On a final day of fluctuating fortunes Allenby overturned playing partner Retief Goosen's two-shot overnight lead to join defending champion Henrik Stenson at the top of the leaderboard on 11-under-par before prevailing in a nervy play-off to become the first Australian to take the title.
Allenby squandered a chance to win it outright on the 72nd hole of regulation play when he failed to make the required par four after pushing his second far to the right, then pitching too strongly before putting too weakly.
The tall Australian from Melbourne had a putt to take the money and run but staggeringly left it short - thus setting up a sudden-death play-off against Stenson, a man who had himself three-putted the 18th to miss posting a target of 12 under.
This meant the two of them had to go back to the 18th to try to settle it in a format that required the last hole of the Gary Player course to be played three times and if a winner did not emerge to then start at the 16th until someone cracked.
But before that juncture was reached the 11 remaining players - after Rory McIlroy had withdrawn - produced a final round that was as dramatic for blotches as round three had been for birdies.
Goosen must have felt like hurling his "space shuttle" putter into orbit as he missed putt after putt, eventually again falling foul of his 2009 malady - a poor last round - and sliding away to a disappointing three-over 75.
Goosen made a miracle one-over six at the 14th after a wild hook into the bushes, the ball going even deeper in after hitting the cart path, a futile hack to get it out, a penalty drop and then a blind fifth shot that actually touched the hole but Allenby's birdie after a superb second provided the crucial swing in fortunes.
Tim Clark and Ross Fisher had their chances to possibly be part of the play-off but just could not light up the leaderboard with the required red numbers and the only crimson in Angel Cabrera's game was the colour of his neck as his temper boiled and his score ballooned.
So sudden-death it was with Allenby and Stenson the last men standing.
They would end up having to go back to the 18th tee three times before Allenby, who missed his national open to travel to South Africa, accomplished a feat that Australian major winners such as Greg Norman, David Graham and Steve Elkington could not pull off before him.
At the first time of asking and again on the second the balance of probabilities favoured Stenson as he played the hole more solidly but he was never really in a position to make a birdie three while Allenby was able to scramble his par fours.
The third time they went back it was finally Stenson who cracked as he struck a second shot that was much too strong - his ball skipping into the stand at the back of the green.

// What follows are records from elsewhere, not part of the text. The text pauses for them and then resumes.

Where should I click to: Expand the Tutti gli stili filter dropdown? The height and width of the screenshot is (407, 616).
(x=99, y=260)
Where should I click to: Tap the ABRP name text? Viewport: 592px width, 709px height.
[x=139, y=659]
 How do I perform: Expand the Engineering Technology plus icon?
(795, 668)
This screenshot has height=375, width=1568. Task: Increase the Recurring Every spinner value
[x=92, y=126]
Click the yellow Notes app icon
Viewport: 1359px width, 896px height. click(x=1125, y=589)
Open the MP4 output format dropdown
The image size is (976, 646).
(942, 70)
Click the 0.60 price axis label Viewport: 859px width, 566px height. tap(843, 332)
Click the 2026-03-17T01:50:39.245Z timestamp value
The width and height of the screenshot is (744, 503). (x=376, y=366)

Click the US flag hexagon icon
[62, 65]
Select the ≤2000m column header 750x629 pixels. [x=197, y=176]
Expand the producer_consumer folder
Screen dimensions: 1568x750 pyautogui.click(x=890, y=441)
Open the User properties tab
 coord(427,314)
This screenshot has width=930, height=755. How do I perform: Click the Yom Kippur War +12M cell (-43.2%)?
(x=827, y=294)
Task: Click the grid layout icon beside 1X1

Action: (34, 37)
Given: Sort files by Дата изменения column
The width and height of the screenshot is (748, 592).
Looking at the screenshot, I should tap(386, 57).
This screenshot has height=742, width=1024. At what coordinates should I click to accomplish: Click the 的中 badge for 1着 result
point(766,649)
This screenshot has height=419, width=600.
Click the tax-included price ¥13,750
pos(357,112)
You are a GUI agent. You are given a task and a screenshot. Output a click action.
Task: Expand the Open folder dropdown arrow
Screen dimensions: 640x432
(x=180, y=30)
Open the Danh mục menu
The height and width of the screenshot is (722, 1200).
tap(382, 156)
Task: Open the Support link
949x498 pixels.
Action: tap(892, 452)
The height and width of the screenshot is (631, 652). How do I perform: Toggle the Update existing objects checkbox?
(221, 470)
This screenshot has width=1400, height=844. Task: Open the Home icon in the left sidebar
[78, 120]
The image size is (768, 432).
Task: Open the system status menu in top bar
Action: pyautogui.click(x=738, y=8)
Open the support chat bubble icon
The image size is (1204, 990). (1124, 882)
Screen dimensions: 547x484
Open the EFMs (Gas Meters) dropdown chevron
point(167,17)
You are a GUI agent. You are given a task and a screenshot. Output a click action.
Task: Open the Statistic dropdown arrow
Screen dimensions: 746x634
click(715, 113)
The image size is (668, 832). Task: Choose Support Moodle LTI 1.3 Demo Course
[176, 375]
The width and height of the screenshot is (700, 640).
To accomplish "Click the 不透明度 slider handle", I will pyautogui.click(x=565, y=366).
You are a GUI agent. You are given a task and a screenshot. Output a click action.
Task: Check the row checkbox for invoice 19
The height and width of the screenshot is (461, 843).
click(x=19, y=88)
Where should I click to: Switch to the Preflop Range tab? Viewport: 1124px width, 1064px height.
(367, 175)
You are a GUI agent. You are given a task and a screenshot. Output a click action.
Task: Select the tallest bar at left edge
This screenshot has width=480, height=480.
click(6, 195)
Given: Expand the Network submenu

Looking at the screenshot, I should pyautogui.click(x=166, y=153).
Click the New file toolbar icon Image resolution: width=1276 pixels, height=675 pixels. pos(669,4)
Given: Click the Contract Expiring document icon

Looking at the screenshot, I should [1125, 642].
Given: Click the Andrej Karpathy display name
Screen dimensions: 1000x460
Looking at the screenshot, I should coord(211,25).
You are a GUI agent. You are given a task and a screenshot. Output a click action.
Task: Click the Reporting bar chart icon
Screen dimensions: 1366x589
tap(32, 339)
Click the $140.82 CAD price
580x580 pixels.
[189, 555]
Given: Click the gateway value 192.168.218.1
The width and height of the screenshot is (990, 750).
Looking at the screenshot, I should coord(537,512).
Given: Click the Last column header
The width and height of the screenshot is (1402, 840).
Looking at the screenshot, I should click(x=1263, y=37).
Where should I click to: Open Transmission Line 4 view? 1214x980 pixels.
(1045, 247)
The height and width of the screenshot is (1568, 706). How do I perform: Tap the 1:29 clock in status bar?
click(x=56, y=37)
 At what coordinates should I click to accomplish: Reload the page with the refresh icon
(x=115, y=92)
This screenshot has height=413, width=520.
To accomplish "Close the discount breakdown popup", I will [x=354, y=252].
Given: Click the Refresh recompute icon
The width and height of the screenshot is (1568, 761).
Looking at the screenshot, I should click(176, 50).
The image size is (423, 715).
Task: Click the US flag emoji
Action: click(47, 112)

Allenby charged through the open door with a superb 6-iron approach to just over a metre and when Stenson could not save his par with an impossible chip from a scruffy lie to a glassy green the Australian could two-putt to register his first win since taking his country's Open, PGA and Masters in 2005.
In the end Allenby was a deserving winner as he was far and away the most consistent over the four days with only six dropped shots (two in his last four holes) and an inordinate number of putts that skimmed the hole - plus he didn't have a 6 on his card on Sunday!
Both Goosen and Stenson, succumbing to a sudden rash of balls splashing into the water at the 9th (Luke Donald, Nick Watney, Angel Cabrera and Ross Fisher also went fishing), made sixes as they hit the turn and then ran up one-overs at the long 14th after wayward second shots.
Stenson went way right - so far right that he hit a provisional - and Goosen miles left and in the final countdown the 6s they ran up cost them dear.
Allenby improved his play-off record to an amazing 11 out of 12 and finally found himself being able to take two putts to win - a luxury he was able to gratefully accept, quipping: "When you get two putts you might as well make the most of it!"